Bab 41: Chaos

1K 152 55
                                    

Menikah.

Di usianya yang sudah dua puluh tahun ini, Pelita tidak pernah membayangkan hal itu sebelumnya. Ia malah pernah berpikir bahwa dirinya tidak akan menikah untuk selamanya.

Gadis itu berpikir, tidak masalah jika dirinya harus hidup sendiri di dunia. Apa yang terjadi kepada kedua orang tuanya memberikan pandangan buruk pada Pelita soal keluarga dan pernikahan.

Namun, setelah apa yang terjadi, dan dengan calon bayi yang sedang tumbuh di rahimnya saat ini, Pelita seolah dipaksa untuk memikirkan hal itu kembali.

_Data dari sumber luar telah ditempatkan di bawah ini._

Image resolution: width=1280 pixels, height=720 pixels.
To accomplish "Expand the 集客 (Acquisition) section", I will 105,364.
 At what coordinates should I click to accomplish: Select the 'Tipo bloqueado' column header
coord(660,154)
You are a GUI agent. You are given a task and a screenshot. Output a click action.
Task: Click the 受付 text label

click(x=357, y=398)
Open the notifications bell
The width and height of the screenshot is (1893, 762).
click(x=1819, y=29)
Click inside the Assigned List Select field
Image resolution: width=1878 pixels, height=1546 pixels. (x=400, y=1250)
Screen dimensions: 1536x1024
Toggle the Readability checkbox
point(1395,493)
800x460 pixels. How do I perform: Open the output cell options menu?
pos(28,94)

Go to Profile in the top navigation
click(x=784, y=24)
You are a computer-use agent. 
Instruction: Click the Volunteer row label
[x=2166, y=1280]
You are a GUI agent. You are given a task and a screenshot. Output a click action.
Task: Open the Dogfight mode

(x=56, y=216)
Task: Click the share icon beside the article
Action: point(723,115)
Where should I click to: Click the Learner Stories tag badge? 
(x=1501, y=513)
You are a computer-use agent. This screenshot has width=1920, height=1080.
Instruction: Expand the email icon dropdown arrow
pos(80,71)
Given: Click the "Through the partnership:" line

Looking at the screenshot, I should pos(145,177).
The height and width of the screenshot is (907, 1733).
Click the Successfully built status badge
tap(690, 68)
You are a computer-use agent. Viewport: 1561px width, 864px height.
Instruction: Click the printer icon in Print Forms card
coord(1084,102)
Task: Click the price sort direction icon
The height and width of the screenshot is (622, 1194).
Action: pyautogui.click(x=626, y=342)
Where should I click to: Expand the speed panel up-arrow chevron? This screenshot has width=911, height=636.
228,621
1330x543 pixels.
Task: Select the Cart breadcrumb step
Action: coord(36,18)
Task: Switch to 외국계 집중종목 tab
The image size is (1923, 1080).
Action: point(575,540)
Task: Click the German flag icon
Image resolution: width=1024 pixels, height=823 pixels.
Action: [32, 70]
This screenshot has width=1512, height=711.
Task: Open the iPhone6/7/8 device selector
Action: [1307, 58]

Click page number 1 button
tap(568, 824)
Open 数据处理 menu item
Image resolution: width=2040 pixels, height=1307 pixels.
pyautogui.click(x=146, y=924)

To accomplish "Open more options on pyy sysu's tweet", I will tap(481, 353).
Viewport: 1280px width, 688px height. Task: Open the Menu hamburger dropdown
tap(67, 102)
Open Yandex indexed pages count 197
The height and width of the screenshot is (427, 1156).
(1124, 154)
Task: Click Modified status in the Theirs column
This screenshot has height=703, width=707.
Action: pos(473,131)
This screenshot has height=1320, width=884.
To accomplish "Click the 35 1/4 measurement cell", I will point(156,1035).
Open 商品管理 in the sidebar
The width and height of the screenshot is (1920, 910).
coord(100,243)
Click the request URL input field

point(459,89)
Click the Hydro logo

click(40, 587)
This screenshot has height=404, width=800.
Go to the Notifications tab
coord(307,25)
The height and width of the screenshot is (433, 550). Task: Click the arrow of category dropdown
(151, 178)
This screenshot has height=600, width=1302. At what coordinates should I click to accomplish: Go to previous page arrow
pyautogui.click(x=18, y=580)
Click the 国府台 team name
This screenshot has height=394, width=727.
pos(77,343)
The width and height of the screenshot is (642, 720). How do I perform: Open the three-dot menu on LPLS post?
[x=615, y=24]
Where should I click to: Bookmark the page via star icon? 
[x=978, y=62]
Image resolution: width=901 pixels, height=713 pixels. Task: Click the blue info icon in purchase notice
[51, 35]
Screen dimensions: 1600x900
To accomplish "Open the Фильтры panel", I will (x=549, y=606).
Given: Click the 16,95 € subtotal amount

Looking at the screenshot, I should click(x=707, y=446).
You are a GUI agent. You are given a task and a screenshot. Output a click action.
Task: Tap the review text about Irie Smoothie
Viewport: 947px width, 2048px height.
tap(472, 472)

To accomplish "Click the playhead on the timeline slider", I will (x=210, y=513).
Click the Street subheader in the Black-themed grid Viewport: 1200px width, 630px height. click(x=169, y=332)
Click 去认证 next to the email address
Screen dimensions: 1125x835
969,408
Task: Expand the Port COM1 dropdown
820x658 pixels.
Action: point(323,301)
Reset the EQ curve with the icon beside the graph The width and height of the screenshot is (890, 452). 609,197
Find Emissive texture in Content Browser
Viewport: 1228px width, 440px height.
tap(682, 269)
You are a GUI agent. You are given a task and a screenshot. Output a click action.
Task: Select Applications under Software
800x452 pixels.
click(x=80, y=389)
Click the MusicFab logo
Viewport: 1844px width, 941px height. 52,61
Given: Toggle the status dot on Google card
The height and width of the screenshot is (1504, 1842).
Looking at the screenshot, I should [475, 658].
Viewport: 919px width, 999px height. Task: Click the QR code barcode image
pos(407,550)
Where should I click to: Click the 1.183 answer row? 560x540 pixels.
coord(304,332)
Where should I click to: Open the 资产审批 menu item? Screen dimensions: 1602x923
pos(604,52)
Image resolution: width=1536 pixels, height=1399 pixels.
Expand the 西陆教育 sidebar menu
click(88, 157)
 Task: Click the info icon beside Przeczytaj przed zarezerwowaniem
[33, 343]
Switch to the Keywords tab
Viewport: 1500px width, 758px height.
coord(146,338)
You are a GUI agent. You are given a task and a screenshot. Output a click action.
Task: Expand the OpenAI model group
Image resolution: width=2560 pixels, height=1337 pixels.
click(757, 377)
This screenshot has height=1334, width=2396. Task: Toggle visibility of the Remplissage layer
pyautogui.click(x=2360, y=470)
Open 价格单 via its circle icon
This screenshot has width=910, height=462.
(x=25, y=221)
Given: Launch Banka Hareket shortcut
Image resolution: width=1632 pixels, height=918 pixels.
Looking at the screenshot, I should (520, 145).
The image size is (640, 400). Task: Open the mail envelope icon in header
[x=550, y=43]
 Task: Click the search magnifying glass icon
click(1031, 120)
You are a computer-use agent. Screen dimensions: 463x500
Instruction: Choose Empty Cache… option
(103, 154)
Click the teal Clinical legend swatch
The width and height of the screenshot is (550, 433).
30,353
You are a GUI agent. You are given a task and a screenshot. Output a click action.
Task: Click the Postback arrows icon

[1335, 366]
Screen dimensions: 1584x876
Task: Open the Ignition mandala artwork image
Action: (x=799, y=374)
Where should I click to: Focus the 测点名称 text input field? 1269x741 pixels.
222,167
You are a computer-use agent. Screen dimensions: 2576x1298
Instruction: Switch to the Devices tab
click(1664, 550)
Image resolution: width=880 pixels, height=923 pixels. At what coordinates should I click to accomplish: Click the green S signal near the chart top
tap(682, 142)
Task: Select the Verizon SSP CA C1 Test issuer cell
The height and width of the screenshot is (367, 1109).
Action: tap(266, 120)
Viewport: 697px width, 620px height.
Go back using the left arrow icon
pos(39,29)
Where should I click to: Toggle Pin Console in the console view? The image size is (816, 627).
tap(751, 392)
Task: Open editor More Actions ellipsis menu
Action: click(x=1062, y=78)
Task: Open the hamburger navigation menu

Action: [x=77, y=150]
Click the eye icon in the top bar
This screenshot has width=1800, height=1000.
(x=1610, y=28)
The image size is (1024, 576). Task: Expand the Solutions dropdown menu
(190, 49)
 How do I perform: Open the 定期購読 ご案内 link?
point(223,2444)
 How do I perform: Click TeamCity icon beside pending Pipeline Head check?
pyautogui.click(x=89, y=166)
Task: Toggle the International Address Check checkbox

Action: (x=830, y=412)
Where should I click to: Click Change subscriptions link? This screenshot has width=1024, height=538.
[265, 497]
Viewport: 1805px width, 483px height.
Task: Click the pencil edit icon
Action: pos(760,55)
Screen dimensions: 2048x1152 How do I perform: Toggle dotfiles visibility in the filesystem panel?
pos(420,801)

"Saya mohon menikahlah dengan saya," pinta Adhim yang masih duduk di sisinya, yang pada akhirnya membuat Pelita menatap laki-laki yang menjadi ayah biologis janin yang ada di kandungannya itu dengan wajah berurai air matanya setelah mengalihkan wajahnya sedari tadi.

Pelita menghela napas. "Semua ini nggak mudah buat saya, Kak," sahutnya akhirnya mau bersuara meski pelan. "Kita nggak saling kenal," lanjut gadis itu masih menangis diselingi isakan. "Saya nggak bisa semudah itu memaafkan apa yang Kakak lakukan kepada saya, sekalipun, Kak Adhim melakukannya dengan tidak sengaja."

Air mata Pelita terlihat deras mengalir di kedua belah pipinya.

"Kakak telah melecehkan saya dan mengambil apa yang selama ini saya jaga .... Dan kalau boleh jujur, saya ingin melupakan semua itu. Saya cuma mau menganggap semua itu mimpi dan nggak pernah terjadi."

Adhim diam sembari ikut menghela napasnya yang terasa semakin sesak.

Laki-laki itu paham apa yang Pelita rasakan. Meski sebagai pelaku, Adhim paham bagaimana menderitanya Pelita karena perbuatan bejatnya.

Perbuatan hina dan tak bermoral yang dilakukannya, siapa pun akan sulit memaafkannya. Adhim memahaminya.

"Kak Adhim ...." Tak lama kemudian, Pelita tiba-tiba memanggil nama Adhim.

"Rasanya sakit sekali, Kak," katanya. "Rasanya saya seperti ingin mati. Saya sangat hancur pagi itu. Saya merasa saya sama sekali nggak berharga. Saya ingin mengakhiri hidup saya kalau saja saya nggak ingat Allah sangat membencinya. Saya ingin hilang dari dunia."

Tes

Setitik air mata jatuh dari kelompok mata Adhim mendengar penuturan Pelita.

Laki-laki itu kembali meneteskan air mata yang beberapa waktu lalu sudah jatuh dan dihapusnya tanpa sepengetahuan gadis itu. Namun, air matanya jatuh lagi saat Adhim mendengar bagaimana menderitanya Pelita akibat perbuatannya langsung dari mulut gadis itu sendiri.

"Saya sudah hampir bisa melupakannya." Pelita kembali bersuara. "Tapi kemudian saya bertemu Kak Adhim di kafe Bang Haris. Hari itu ... jujur saya sangat kaget. Saya sama sekali nggak nyangka kalau Kakak adalah narasumber saya. Saya marah, sedih, kecewa, dan terluka. Bertemu Kakak membuat saya teringat akan kejadian di hotel malam itu. Dan saat saya tahu saya hamil, dunia saya rasanya benar-benar runtuh, Kak. Saya merasa kembali hancur, tanpa sisa."

Pelita dan Adhim saling berpandangan lama.

"Saya tidak menyalahkan Kak Adhim setelah tahu apa yang sebenarnya terjadi. Tapi, maaf ..., saya nggak bisa semudah itu memaafkan apa yang Kakak lakukan. Saya ... saya nggak bisa." Pelita semakin terisak dalam tangisnya.

"Pelita," lirih Adhim. "Saya mengerti," katanya lantas tercipta jeda.

Pelita dan Adhim sama-sama berusaha menguatkan hatinya.

"Terima kasih karena kamu sudah memberi tahu saya apa yang kamu rasakan," kata Adhim beberapa lama kemudian. "Saya sangat menyesal, Pelita," lanjutnya benar-benar menyesali apa yang terjadi di antara mereka. "Meski kamu belum bisa memaafkan saya, saya sangat berterima kasih karena kamu mau bicara dengan saya dan mengatakan semua itu. Saya benar-benar akan melakukan apa saja untuk menebus dosa dan kesalahan saya, Pelita. Apa saja."